Pearl Mackie won the coveted role of Bill, the new sidekick for Series 10, debuting Saturday, April 15 at 9 pm on BBC America. But the secrecy surrounding the casting was nothing like anything the actress had experienced before.
Mackie was performing in a play on the West End when her agent recommended her for a role in “Mean Town” — an anagram of “Woman Ten” — the female companion for the tenth series.
“There’s no way I’m ever going to get that,” Mackie recalled to Variety. “It’ll just be a nice jolly outing for me to audition.”
But after reading the script, she felt an affinity for the role.
“I felt like I know this girl,” Mackie explained. “I felt like she was a real rounded human being I related to. I still didn’t think in a million years I’d get it, but I thought I’d give it a good shot.”
The first audition was just a standard read to camera. Two discouraging weeks went by without a response. “If you ask any actor, if you don’t hear anything after a week, you figure you don’t have the part,” Mackie explained.
But then she got a recall, and discovered her next audition would be opposite the Doctor himself, Peter Capaldi.
“I was very nervous and I tried not to let it show,” Mackie admitted. While reading for the scene where Bill and the Doctor first enter the TARDIS, Capaldi made an unusual request.
“‘How about standing up and acting it out?'” Mackie recalled her costar asking. “He was running back and forth pressing buttons and pulling imaginary levers and I was just standing there with my mouth open thinking that this is the maddest thing that has ever happened to me. I don’t know what is going on here or what I’m doing.”
That real-life disbelief helped Mackie land the part.
“Turns out Bill is meant to be thinking that in the scene, otherwise we might not be sitting here having this conversation,” she joked.
Mackie also remembers the first time she walked upon the actual TADIS set. “All the buttons actually do stuff! They all move and the turn on and off. It was absolutely incredible.”
While Mackie kept mum about plot details, she did gush about her experience working with Capaldi, especially after learning this would be his final run as the Doctor.
“I just feel so grateful that I was able to work with him. He’s so creative to work with. He’s so generous on set and in rehearsals and generous with his own experiences, which helps with some of the abstract situations we find ourselves in on ‘Dr. Who.'”
Mackie also felt relief after the casting news was finally released to the public.
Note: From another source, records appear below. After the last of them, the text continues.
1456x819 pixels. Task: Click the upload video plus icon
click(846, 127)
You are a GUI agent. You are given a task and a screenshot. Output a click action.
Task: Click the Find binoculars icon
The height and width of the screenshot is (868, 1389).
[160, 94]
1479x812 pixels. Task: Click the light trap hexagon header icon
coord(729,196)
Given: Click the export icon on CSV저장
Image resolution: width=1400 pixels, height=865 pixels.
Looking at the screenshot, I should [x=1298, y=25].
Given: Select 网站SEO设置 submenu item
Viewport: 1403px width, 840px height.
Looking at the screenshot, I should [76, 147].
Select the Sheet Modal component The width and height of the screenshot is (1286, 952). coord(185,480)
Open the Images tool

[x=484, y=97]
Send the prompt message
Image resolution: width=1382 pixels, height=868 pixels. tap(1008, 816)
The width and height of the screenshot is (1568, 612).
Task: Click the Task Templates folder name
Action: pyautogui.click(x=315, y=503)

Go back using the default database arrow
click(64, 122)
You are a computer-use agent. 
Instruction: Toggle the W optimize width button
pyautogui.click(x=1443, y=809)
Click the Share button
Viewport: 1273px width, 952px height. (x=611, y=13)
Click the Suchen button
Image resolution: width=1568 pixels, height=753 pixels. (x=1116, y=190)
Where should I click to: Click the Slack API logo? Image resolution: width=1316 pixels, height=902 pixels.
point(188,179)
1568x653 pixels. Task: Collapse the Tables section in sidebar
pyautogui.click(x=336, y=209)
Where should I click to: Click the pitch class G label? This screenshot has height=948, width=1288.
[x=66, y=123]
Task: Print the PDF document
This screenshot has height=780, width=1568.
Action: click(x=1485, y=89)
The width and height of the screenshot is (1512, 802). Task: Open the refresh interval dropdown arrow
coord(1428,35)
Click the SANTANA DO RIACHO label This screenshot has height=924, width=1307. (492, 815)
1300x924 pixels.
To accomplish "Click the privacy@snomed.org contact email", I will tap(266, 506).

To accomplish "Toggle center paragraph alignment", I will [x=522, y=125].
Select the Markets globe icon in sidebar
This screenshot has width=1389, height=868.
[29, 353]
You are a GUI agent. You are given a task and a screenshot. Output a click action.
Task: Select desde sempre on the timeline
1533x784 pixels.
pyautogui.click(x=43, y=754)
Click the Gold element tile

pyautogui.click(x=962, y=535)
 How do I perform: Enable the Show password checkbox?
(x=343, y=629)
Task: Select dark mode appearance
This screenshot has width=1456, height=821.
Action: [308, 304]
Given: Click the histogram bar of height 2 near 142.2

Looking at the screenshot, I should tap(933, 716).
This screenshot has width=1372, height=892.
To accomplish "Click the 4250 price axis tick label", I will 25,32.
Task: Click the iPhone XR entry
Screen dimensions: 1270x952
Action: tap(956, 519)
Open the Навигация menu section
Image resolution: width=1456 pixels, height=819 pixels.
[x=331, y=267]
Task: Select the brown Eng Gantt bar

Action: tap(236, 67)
“I had kept it secret for two months from getting the job to it getting announced,” she revealed. “It was mad. I avoided all of my friends because I was terrible at lying. I thought the best thing to do was to fall off the radar. My friends were messaging me and asking ‘what are you doing?’ And I was like ‘this play I’ve been doing for nine months has suddenly needed more attention in recent weeks.'”
Mackie gathered her friends for a champagne celebration when the role was announced. But it was the reaction of a stranger she remembers the most.
“A mom tweeted that her little girl was mixed race and also had an afro. When the trailer came on, the girl said ‘Hey mom, she looks like me.’ If can help young children recognize [someone like] themselves on prime-time, then that’s amazing.”